Collected data:
================================
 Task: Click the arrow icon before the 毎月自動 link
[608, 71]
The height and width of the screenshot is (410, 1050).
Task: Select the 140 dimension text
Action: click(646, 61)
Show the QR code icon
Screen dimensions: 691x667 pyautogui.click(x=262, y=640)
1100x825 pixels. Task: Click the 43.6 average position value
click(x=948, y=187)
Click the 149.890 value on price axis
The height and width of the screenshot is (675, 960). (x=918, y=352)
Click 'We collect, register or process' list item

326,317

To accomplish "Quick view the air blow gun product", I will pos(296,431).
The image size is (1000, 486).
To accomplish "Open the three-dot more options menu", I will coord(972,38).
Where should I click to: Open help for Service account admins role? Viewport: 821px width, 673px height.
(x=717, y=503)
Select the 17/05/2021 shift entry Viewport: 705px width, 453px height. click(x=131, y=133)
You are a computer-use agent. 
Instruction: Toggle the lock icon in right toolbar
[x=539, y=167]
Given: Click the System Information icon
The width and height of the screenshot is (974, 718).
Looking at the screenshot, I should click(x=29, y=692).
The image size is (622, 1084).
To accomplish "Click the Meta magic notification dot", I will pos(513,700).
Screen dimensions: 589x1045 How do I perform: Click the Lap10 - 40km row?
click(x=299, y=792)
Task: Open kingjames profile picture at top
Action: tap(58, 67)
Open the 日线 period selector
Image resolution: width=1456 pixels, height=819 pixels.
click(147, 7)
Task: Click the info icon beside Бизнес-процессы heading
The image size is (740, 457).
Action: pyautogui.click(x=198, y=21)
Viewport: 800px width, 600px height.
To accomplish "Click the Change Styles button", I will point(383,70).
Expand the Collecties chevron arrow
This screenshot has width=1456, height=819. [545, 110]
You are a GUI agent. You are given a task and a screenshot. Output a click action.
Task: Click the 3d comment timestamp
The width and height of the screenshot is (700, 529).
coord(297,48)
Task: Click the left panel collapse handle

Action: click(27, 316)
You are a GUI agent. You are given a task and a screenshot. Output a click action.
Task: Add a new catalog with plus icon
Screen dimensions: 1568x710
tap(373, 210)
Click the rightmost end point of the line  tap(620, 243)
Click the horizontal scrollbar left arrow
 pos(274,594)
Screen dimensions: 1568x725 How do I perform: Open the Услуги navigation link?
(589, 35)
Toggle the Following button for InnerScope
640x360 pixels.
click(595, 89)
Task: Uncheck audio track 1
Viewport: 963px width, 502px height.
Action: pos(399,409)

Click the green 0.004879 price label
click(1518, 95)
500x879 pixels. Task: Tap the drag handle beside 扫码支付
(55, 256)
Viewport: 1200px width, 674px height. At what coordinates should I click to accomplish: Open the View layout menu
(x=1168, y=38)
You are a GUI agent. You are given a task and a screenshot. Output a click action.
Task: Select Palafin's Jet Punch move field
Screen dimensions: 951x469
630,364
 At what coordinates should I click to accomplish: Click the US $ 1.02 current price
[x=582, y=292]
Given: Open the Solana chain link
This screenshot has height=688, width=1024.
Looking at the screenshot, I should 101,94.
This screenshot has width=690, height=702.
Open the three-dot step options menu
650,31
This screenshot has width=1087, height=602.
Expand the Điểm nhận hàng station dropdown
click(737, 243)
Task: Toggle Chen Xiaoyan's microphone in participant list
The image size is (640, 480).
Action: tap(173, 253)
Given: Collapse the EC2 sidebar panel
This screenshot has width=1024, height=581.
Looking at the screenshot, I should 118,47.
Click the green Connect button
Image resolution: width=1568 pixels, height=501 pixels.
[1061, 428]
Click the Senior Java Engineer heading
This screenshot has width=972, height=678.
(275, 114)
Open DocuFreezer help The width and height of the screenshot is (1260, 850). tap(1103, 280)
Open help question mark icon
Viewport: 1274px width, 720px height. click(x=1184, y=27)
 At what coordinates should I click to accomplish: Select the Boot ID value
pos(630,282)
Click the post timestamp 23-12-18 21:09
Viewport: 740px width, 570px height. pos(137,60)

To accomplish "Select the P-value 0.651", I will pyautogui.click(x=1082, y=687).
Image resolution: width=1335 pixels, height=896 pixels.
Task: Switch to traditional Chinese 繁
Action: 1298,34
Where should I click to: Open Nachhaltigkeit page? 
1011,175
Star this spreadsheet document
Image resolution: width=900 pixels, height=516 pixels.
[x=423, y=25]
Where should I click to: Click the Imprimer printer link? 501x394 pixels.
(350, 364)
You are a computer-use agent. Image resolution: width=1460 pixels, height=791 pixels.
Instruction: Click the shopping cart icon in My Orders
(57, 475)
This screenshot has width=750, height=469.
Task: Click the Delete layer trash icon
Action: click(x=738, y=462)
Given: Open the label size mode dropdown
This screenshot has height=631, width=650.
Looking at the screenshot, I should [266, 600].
================================
Prompt:
From the records above, retype only the lines starting at the line that contains "The width and height of the screenshot is (974, 718)." and ending at the line that contains "Viewport: 800px width, 600px height.", both included.

Answer below:
The width and height of the screenshot is (974, 718).
Looking at the screenshot, I should click(x=29, y=692).
The image size is (622, 1084).
To accomplish "Click the Meta magic notification dot", I will pos(513,700).
Screen dimensions: 589x1045 How do I perform: Click the Lap10 - 40km row?
click(x=299, y=792)
Task: Open kingjames profile picture at top
Action: tap(58, 67)
Open the 日线 period selector
Image resolution: width=1456 pixels, height=819 pixels.
click(147, 7)
Task: Click the info icon beside Бизнес-процессы heading
The image size is (740, 457).
Action: pyautogui.click(x=198, y=21)
Viewport: 800px width, 600px height.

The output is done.